VIII. The Conquest of Mexico and Peru (cont.) Invaders brought more than conquest. They intermarried with surviving Indians, creating culture of mestizos, people of mixed Indian and European heritage. Mexico blends Old and New Worlds. 1532: Francisco Pizarro crushed Incas (Peru). Booty and silver may have led to capitalism; certainly transformed the world economy.

IX. Exploration and Imperial Rivalry Other explorers came to the New World: –1513: Balboa discovered the Pacific Ocean. –1519: Magellan rounded tip of South America. –1513 and 1521: Ponce de León explored Florida. –1540–1542: Coronado explored Arizona and New Mexico. –1539–1542: Hernando de Soto discovered the Mississippi River.
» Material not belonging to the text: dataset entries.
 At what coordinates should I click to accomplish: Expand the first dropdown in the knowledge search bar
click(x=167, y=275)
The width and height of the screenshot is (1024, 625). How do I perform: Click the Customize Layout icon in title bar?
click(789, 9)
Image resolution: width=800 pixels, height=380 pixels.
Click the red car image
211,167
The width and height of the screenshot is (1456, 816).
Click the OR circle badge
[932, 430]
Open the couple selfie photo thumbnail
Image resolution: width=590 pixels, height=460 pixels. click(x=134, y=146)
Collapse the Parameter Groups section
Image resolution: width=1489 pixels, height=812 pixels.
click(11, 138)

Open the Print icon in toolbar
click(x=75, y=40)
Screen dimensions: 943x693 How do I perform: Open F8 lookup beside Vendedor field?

IX. Exploration and Imperial Rivalry (cont.) Spain’s colonial empire grew swiftly and impressively. Other explorers began to come. 1497–1498―Giovanni Caboto (known as John Cabot) explored the northeastern coast of North America. 1524―Giovanni da Verrazano probed the eastern seaboard. 1534―Jacques Cartier journeyed up the St. Lawrence River.

IX. Exploration and Imperial Rivalry (cont.) The Spanish began to build forts to protect their territories. The Spanish cruelly abused the Pueblo peoples in the Battle of Acoma (1599). They founded the province of New Mexico in 1609 and its capital in 1610 (see Map 1.6). The Roman Catholic mission became the central institution in colonial New Mexico.

IX. Exploration and Imperial Rivalry (cont.) The native Indians rose up against the missionaries in Popé’s Rebellion (1680). In the 1680s the French sent Robert de La Salle down the Mississippi River. In 1716 the Spanish settled in Texas. In 1769 Spanish missionaries led by Father Junipero Serra founded San Diego and 21 mission stations.

IX. Exploration and Imperial Rivalry (cont.) The Black Legend is a false record of the misdeeds of the Spanish in the New World. While there were Spanish misdeeds, the Spanish invaders laid the foundations for a score of Spanish-speaking nations. Spaniards were genuine empire builders and cultural innovators in the New World.